“Just try to understand, I’ve given all I can”

From my earliest memories, I idolized strong, independent, female screen characters. Fanny Brice, Ann Marie, Mary Richards, Holly Golightly, Tracy Chambers, Princess Leia, and Kira, the roller-skating muse, might find a place for romance to fit in alongside their fierce determination for success somewhere along life’s path, but their life goals superseded their romantic goals. I perceived such a lifestyle as ideal, but fictional, until July 1983.

Borderline sent a clear message to me: you can be who you want to be.

Not long after I turned fourteen, I analyzed and wrote in my journal about the song “Borderline” for several months. It started one evening in July of 1983 when three minutes and 58 seconds changed everything as I’d known it up until then. Suddenly, the world looked, sounded, and felt differently after seeing this video for the first time. The life I had always wanted had become possible. Beginning in the summer of 1983, two years after MTV premiered in urban markets, Night Tracks premiered on TBS. Rural kids finally had access to a weekly, three-hour block of music videos on Friday nights. My brother and I were consumed by this program and never missed an episode that summer. On those Friday nights, I would lie on the crushed-velvet gold sofa in our living room, while my brother lay on the floor directly in front of the television, due to his limited vision. We kept the television volume on high to override the whir of the box fan motor that churned the night air from outside, in, through the screen door, providing a bit of relief from the sticky heat of Midwestern summer nights. One memorable night, a young woman that I’d never heard of appeared on the television screen. She had a very Catholic name, but she was saying and doing and wearing things quite unlike any woman, Catholic or otherwise, I had ever seen.

The messages I had received from every piece of media and art about becoming a woman up until that moment in 1983: be pretty, but not so pretty that girls won’t like you, be thin, be well-dressed, be thin, be smart, but not so smart that boys won’t like you, be thin, don’t ever have a hair out of place, be thin, be patient, kind, forgiving, gracious, and by all means, be willing to burn even the tiniest of hairs off of your face, legs, and bikini line to be pretty…and least I forget, be thin. This woman’s bra straps were showing, her hair was not brushed, and even a tiny hint of a belly could be detected in her tight lime green and black printed wrap skirt. But more important than her appearance, it was this woman’s striking independence in the music video for Borderline that most fascinated me.

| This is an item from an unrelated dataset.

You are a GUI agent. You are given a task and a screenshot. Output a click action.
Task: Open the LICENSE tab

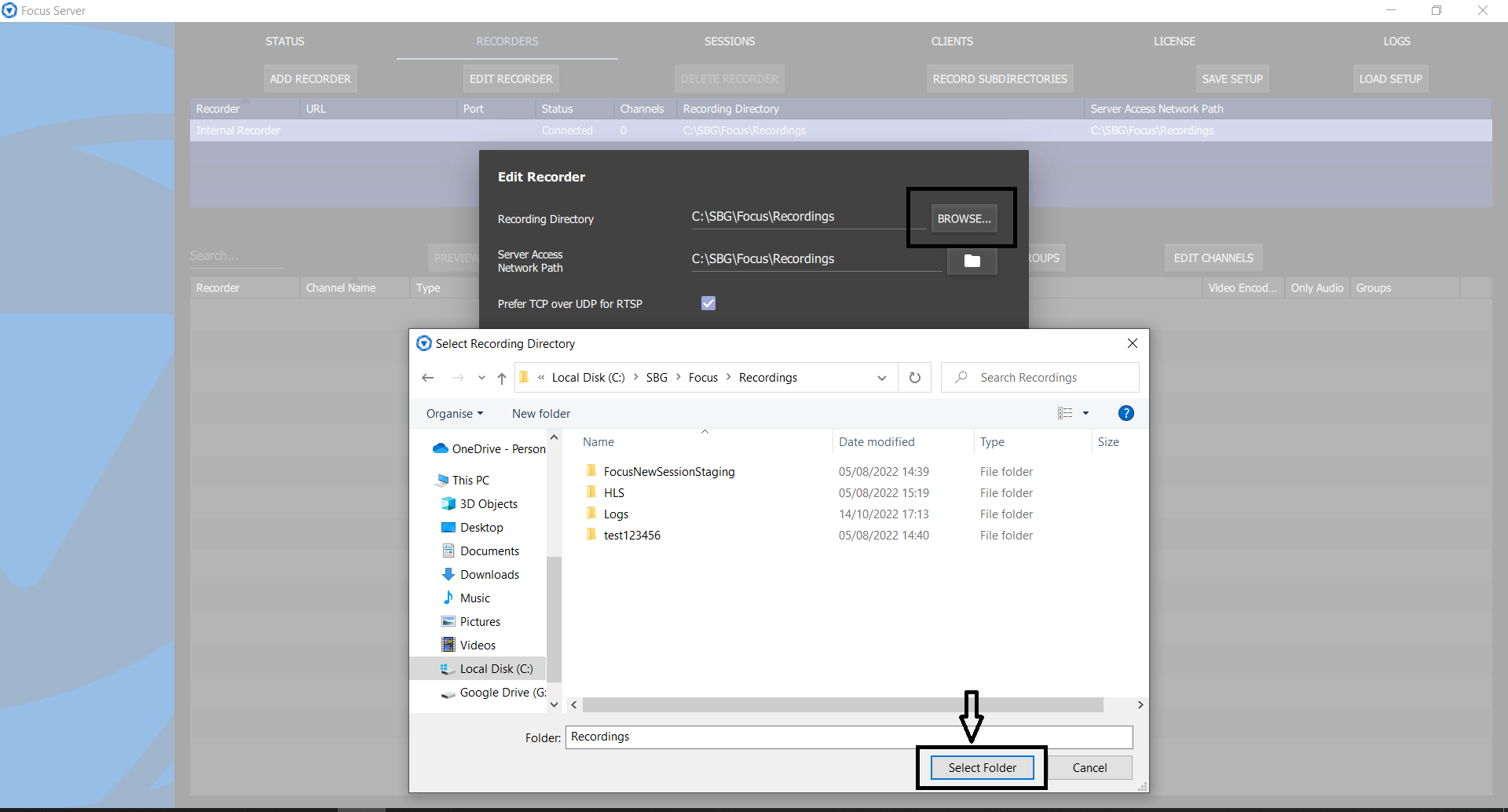(1173, 42)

Immediately, Madonna represented the possibility of a desirable lifestyle for me, and for the first time, an attainable one as well. I did not infer the experience portrayed in “Borderline” as acting. I saw a nonfiction story of a woman calling the shots and controlling her destiny. She was not afraid to tell men to stop attempting to push her beyond her limits. Most importantly for me, she was not afraid to say how she felt or what she thought, something I had never been able to do. “Feels like I’m going to lose my mind. You just keep on pushing me over the borderline. Just try to understand, I’ve given all I can.” I wrote those lyrics in my journal again and again, in an effort to convince myself that I could live in a world where I could define and defend my boundaries. This woman appeared to be smart and pretty. She exhibited a new attitude for women, about women. It was ok to be in control and beautiful, feminist and feminine. That’s the real-life story I inferred from watching a music video at age fourteen. You may be wondering why I perceived the story arc of a music video as nonfiction. That’s the beauty of art, it can be interpretive, and my interpretation of this song could not have been more empowering. There are things that Madonna has done and said, and pieces of art that she has created since then, that are not aligned with my values or my vision of who I aspire to be. In 1983, Madonna exhibited an empowering possibility for me, unmatched with anything I had witnessed in the first fourteen years of my life. After Borderline, I believed it was possible to find the courage to move away from my rural existence. I believed I could become a creative and independent woman. I believed I could have the urban life I had dreamed of for as long as I could remember. I would find my role in the entertainment industry. What, exactly, my role would be, I wasn’t quite sure yet. I’m still working on it.

My attempt at replicating Madonna’s Live Aid look in 1985. I was thrilled when she showed up as a brunette for her performance on that historic day.